Iago Silveira Pinheiro, de 25 anos, foi condenado a 19 anos e três meses de prisão, enquanto Thalisson da Silva Cardoso, de 20 anos, pegou 16 anos e seis meses. Ambos cumprirão a pena em regime fechado por homicídio triplamente qualificado.
Crime bárbaro choca pela crueldade
Na madrugada de 16 de setembro de 2023, na esquina da Rua da Estrela com a Avenida Nossa Senhora de Fátima, Davi foi covardemente atacado enquanto dormia na calçada. Os agressores, após consumir bebida alcoólica, espancaram a vítima com socos e pontapés, e depois esmagaram sua cabeça com um bloco de concreto de 12 quilos.

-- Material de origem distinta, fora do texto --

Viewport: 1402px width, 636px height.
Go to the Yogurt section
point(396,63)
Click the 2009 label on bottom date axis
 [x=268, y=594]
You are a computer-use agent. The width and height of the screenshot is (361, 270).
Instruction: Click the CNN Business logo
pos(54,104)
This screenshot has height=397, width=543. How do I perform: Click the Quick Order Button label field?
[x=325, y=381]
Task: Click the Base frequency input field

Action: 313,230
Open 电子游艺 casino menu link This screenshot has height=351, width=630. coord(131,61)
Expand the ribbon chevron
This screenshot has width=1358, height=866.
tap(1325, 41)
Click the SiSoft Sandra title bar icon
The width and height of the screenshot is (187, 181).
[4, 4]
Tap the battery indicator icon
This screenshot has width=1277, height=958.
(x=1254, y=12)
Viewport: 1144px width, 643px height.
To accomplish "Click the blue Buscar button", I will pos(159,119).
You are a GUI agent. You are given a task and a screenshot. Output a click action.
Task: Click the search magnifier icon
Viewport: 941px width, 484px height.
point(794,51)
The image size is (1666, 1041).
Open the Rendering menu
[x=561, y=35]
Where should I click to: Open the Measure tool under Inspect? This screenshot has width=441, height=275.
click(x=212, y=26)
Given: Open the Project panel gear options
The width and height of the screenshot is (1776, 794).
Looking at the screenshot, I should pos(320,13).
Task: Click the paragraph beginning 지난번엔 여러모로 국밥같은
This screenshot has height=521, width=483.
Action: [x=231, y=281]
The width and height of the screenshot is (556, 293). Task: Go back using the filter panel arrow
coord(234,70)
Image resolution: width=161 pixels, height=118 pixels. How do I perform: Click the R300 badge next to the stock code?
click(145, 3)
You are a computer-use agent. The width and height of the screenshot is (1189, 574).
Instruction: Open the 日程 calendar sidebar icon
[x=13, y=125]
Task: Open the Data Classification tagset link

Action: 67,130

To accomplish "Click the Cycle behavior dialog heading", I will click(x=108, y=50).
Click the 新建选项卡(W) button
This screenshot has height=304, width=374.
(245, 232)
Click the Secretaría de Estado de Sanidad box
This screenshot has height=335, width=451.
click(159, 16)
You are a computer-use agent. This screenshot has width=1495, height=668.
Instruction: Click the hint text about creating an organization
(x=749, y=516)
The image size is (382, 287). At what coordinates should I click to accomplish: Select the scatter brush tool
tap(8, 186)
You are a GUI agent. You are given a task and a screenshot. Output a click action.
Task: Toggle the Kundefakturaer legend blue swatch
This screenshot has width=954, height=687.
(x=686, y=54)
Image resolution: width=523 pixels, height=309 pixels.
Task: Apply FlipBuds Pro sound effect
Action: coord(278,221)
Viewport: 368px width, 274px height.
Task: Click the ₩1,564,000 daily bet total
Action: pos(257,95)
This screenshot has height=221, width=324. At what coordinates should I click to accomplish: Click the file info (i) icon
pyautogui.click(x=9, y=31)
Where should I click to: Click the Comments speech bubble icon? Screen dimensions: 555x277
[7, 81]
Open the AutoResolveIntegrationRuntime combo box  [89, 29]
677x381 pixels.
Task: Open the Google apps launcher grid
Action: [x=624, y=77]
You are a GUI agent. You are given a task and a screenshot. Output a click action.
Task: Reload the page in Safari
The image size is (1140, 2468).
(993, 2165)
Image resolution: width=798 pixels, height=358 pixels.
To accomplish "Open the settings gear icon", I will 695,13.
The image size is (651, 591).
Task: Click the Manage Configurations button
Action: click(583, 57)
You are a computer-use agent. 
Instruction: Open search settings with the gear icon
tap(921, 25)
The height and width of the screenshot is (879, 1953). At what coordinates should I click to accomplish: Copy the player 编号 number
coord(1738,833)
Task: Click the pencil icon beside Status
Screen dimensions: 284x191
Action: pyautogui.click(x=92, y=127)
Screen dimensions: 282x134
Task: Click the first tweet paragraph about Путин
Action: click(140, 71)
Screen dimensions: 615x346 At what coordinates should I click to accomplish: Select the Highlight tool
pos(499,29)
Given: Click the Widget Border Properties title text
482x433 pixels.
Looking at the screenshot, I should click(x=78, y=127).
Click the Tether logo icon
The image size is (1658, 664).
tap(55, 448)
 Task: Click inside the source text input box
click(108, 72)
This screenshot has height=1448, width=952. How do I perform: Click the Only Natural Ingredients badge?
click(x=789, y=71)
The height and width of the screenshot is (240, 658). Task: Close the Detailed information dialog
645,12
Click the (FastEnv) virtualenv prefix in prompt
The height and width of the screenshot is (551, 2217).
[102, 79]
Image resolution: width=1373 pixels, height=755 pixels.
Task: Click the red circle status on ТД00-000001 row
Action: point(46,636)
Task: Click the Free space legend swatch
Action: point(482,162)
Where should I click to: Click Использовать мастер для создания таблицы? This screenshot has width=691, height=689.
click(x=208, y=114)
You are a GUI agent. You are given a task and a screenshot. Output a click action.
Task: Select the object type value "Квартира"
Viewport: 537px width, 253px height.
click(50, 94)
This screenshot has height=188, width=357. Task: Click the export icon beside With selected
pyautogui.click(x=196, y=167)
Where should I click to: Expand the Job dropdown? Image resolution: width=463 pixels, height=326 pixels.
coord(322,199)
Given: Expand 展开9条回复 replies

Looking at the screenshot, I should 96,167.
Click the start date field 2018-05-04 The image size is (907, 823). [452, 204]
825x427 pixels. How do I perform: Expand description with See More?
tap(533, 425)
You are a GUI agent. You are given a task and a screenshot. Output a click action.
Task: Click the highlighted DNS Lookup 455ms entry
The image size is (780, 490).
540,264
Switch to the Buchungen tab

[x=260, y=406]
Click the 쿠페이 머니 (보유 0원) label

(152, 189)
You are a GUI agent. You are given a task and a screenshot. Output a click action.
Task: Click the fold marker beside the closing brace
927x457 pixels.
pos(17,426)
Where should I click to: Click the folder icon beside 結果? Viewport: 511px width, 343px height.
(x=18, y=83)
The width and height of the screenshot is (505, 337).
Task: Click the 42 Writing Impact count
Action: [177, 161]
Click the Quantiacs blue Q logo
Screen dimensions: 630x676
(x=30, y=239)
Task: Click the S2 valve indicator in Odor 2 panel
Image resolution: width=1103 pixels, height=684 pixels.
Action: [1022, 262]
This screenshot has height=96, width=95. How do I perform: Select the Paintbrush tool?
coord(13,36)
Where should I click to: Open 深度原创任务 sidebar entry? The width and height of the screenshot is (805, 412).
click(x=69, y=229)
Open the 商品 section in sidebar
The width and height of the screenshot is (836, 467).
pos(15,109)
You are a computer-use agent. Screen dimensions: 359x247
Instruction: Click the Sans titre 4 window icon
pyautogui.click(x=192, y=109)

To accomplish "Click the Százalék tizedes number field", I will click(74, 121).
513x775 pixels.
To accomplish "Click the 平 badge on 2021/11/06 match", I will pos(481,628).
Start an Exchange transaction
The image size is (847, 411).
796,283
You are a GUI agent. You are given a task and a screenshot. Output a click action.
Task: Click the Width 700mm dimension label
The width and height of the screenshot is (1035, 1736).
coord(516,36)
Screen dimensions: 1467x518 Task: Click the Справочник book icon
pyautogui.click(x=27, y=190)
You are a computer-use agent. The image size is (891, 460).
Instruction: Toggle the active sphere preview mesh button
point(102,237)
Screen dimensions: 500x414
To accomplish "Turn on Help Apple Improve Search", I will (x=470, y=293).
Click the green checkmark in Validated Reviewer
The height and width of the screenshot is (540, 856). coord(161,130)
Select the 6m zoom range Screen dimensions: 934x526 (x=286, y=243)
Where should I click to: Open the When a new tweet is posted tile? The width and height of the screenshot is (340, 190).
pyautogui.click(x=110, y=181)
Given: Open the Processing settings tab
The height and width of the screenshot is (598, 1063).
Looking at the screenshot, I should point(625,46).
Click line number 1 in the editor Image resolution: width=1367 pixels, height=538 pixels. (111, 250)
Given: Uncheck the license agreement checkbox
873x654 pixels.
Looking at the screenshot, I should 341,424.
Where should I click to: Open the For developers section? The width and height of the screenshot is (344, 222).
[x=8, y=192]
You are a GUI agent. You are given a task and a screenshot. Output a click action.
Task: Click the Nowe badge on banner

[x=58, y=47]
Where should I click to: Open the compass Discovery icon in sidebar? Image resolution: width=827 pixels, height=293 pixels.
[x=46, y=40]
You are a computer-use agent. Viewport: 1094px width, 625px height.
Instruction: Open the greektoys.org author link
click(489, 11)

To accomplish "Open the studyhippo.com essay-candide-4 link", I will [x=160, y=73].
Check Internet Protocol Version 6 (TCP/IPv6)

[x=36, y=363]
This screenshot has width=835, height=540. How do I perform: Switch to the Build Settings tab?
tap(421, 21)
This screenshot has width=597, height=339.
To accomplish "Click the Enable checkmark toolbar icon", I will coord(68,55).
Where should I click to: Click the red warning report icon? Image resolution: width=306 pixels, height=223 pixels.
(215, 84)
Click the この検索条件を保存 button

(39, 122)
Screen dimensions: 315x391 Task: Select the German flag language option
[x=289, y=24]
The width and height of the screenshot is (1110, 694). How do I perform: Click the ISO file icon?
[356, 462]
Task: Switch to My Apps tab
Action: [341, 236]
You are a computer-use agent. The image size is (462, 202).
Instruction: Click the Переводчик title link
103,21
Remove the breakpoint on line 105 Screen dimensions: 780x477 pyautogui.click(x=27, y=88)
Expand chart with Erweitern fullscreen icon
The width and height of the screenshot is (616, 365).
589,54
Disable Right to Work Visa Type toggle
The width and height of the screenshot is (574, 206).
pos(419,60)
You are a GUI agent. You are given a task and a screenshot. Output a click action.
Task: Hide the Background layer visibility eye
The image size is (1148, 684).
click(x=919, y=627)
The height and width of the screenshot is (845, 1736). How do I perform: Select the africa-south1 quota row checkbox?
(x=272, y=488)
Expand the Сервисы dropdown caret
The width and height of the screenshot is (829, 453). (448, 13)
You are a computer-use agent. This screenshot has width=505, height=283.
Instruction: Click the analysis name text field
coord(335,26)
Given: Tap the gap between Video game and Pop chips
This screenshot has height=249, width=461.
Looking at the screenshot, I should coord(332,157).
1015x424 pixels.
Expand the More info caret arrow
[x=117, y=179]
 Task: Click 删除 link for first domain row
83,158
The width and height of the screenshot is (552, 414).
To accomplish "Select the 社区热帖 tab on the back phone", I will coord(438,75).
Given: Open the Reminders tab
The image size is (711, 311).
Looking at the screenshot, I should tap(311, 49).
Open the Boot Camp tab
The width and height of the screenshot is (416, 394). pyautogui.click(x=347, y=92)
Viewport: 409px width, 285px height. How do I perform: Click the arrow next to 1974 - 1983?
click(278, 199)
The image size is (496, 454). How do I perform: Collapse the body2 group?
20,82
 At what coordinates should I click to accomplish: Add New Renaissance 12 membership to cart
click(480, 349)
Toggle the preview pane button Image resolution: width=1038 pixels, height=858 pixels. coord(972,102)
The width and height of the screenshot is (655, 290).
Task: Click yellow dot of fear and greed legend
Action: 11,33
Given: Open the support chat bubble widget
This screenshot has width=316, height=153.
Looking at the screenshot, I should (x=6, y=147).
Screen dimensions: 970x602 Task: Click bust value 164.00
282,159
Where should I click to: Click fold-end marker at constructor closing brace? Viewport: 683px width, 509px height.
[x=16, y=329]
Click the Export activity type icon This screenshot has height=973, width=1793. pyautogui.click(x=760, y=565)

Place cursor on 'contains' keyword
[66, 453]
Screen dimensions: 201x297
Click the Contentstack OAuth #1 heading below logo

O juiz Helder Carvalho Lisboa, da 1ª Vara Criminal de Tocantinópolis, destacou que os jurados reconheceram o motivo torpe, meio cruel e recurso que dificultou a defesa da vítima. A sentença ainda determinou pagamento de R$ 50 mil de indenização por danos morais aos filhos de Davi.
Mais um indígena vítima do preconceito
Segundo testemunhas, Davi não convivia mais na aldeia e passava a maior parte do tempo pelas ruas da cidade. Um vigilante relatou ter visto o indígena dormindo pacificamente quando foi surpreendido pelos dois agressores.
"Este caso revela a face mais cruel do racismo estrutural que mata nossos povos originários", destacam movimentos indígenas da região.
As imagens de segurança e depoimentos comprovaram que a agressão foi gratuita e motivada pelo preconceito. Os réus estão presos desde 20 de setembro de 2023, e o tempo de prisão provisória será descontado da pena.
As defesas anunciaram recursos, mas a condenação representa um importante precedente na luta contra a violência aos povos indígenas no Tocantins.